On November 16, 2015, Lyst, an online fashion marketplace based in the United Kingdom, launched its first advertising campaign. Featuring a series of ironic headlines (one simply says “Rip-off”) etched over beautiful images, the campaign emphasizes the company’s identity as a “challenger brand,” whose success “has been driven by marrying insights from data science with the emotional nature of fashion.” (CEO Chris Morton)
Lyst provides fashion consumers with a central platform where they can mix and match millions of products from 11,500 different brands. In this context, data science serves as a virtual personal shopper, recommending products to users based upon insights from their behavior using the site. One might think these recommendations are powered by collaborative filtering, but the world of fashion is far too transient and fickle to support data models matching similar users. Matrices are sparse and inventory drains rapidly (consider flash sales sites like Gilt). Instead, recommendation algorithms align consumer behavior with product features. And as the world of fashion is one dominated by image and appearance, fashion data science has a lot to do with image analysis.
We interviewed Eddie Bell, Lyst’s lead data scientist, about his team’s current efforts to use deep learning to analyze images and personalize recommendations to consumers. We talked about his past, his team’s present, and the fashion industry’s future.
What is Lyst and what is its business model?
Lyst is a London-based online fashion marketplace similar to companies like Asos or Net-A-Porter. We don’t own any fashion products ourselves, but resell them on behalf of affiliated brands and retailers. We actually started off as a purely affiliate marketplace, where retailers rewarded us for driving web traffic to their sites. We scraped the web for semi-structured information about fashion products and then applied machine learning to present this information cleanly and elegantly for consumers from one central website. To make this experience more seamless, we eventually added an our own online checkout system where users could build a look combining different brands and then purchase everything directly from Lyst. We then send transaction information to individual retailers for shipping.
What’s your background and how did you end up working in fashion?
I studied machine learning and pure mathematics in graduate school, but was always drawn to applied and practical problems, to the possibility of building systems that seemed like magic to end users. I started my career working on financial trading systems, but was intrigued by the creativity of working with image data, which comprises the bulk of data we work with in the fashion and retail space. I’ve been at Lyst for the past three years.
How does your data team provide personalized product recommendations to Lyst users?
We started off with a collaborative filtering approach, basing recommendations to given user on items liked and purchased by similar users in the past. Unfortunately, this didn’t work well for our data set. As Lyst sells 11 million items that constantly go in and out of stock, our item-user interaction matrix wasn’t dense (i.e. where most elements are nonzero) and we could never be sure that a given item would be available for the next user.
So we needed a better approach. My colleague Maciej Kula lead research and engineering efforts to build a new recommendation model called LightFM that incorporates item and user metadata into a matrix factorization algorithm. LightFM represents each user and item as the sum of the latent representations of their features, allowing recommendations to generalize to new items (via item features) and to new users (via user features). If a registered Lyst user likes ten items with certain features, we recommend other items with similar features.
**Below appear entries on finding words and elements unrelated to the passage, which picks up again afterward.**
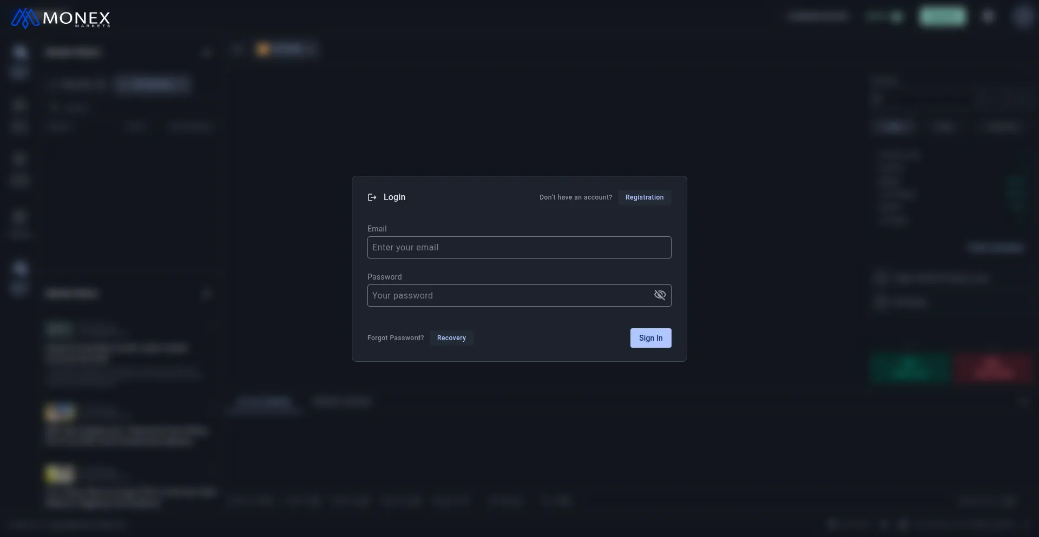Click the Password label above the field
1039x537 pixels.
[384, 277]
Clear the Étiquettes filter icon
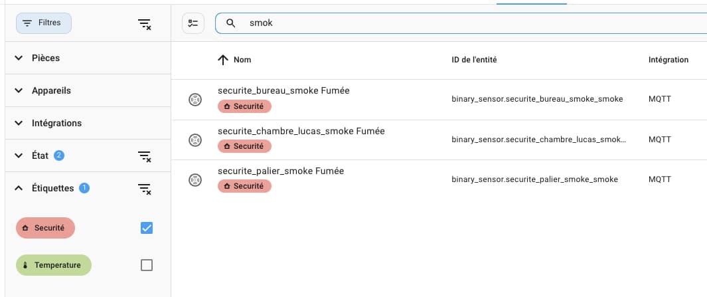Screen dimensions: 707x297 pyautogui.click(x=144, y=189)
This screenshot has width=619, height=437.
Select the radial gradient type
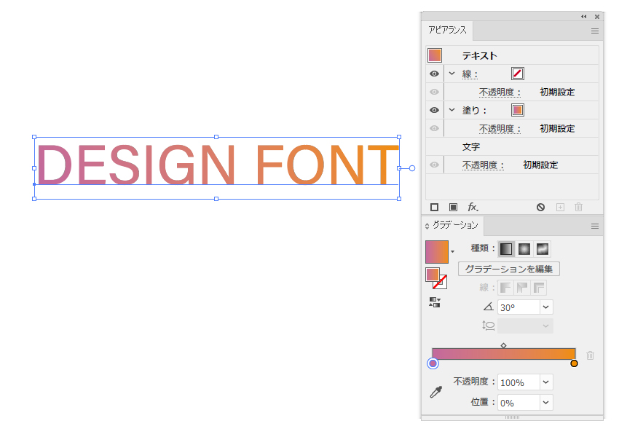tap(524, 249)
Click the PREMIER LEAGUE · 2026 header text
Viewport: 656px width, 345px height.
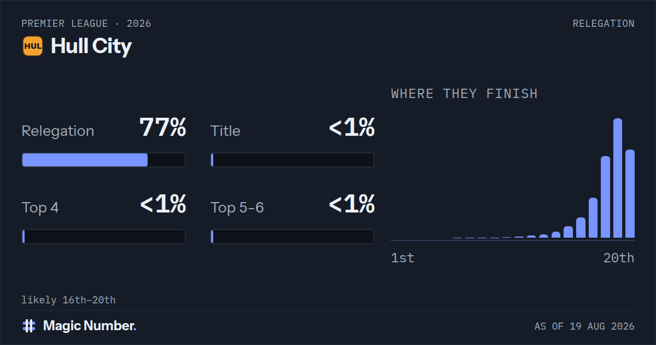click(x=86, y=24)
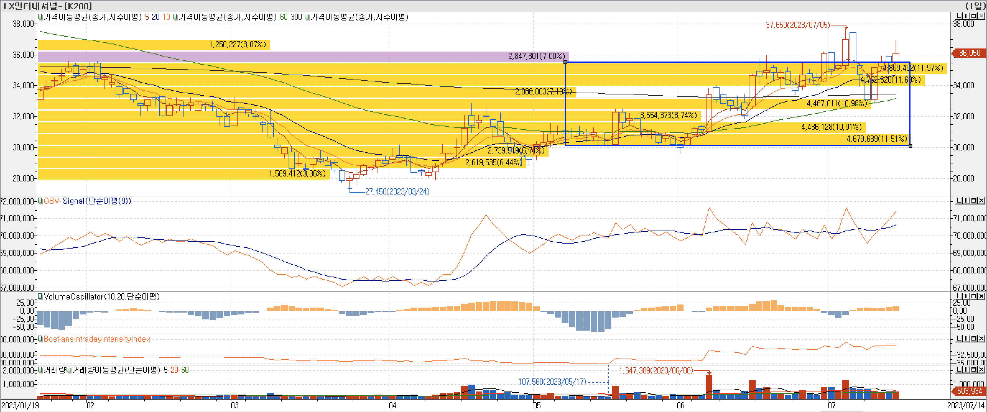The width and height of the screenshot is (987, 412).
Task: Click the 1,647,389 (2023/06/08) max volume marker
Action: pyautogui.click(x=656, y=371)
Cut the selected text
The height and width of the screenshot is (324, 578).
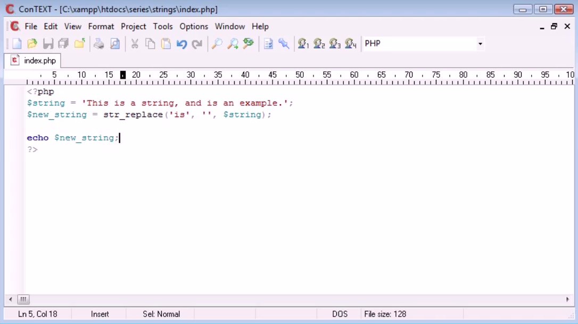(135, 44)
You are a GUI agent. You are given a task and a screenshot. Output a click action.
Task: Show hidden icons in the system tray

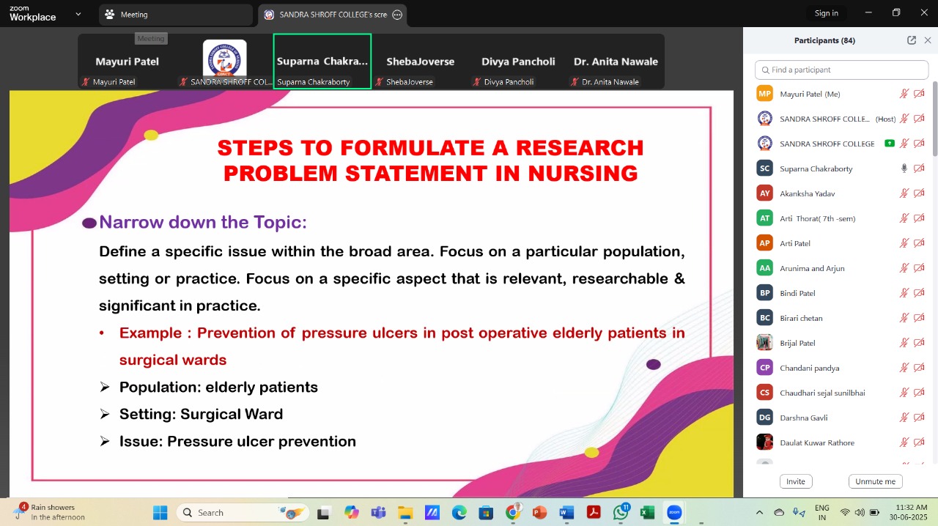click(x=759, y=513)
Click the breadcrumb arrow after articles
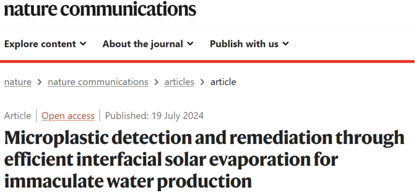 202,82
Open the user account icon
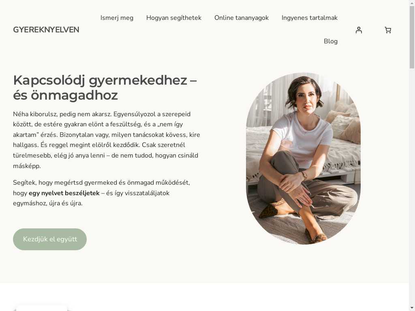Screen dimensions: 415x311 359,30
We also modulate the frequency and density of recommendations to match user engagement with the site. For example, if a user signs in and looks at three different styles of Wellington boots, we’ll serve up multiple images of similar boots during that browsing session and quickly decay the frequency in future sessions.
What about recommendations for consumers who don’t have a registered Lyst account?
We deal with this often given traffic to our site from Google advertisements or search results. Demographic segmentation across brands gives us a good place to start: if a user lands on a Gucci bag, we have a general idea that he or she is interested in luxury products, so we won’t show Zara street wear. Ultimately, however, the value of this social, demographic segmentation is limited. Someone who likes Gucci bags may prefer Prada dresses and Jimmy Choo shoes – one key value at Lyst is that we can aggregate recommendations to curate taste across different brands.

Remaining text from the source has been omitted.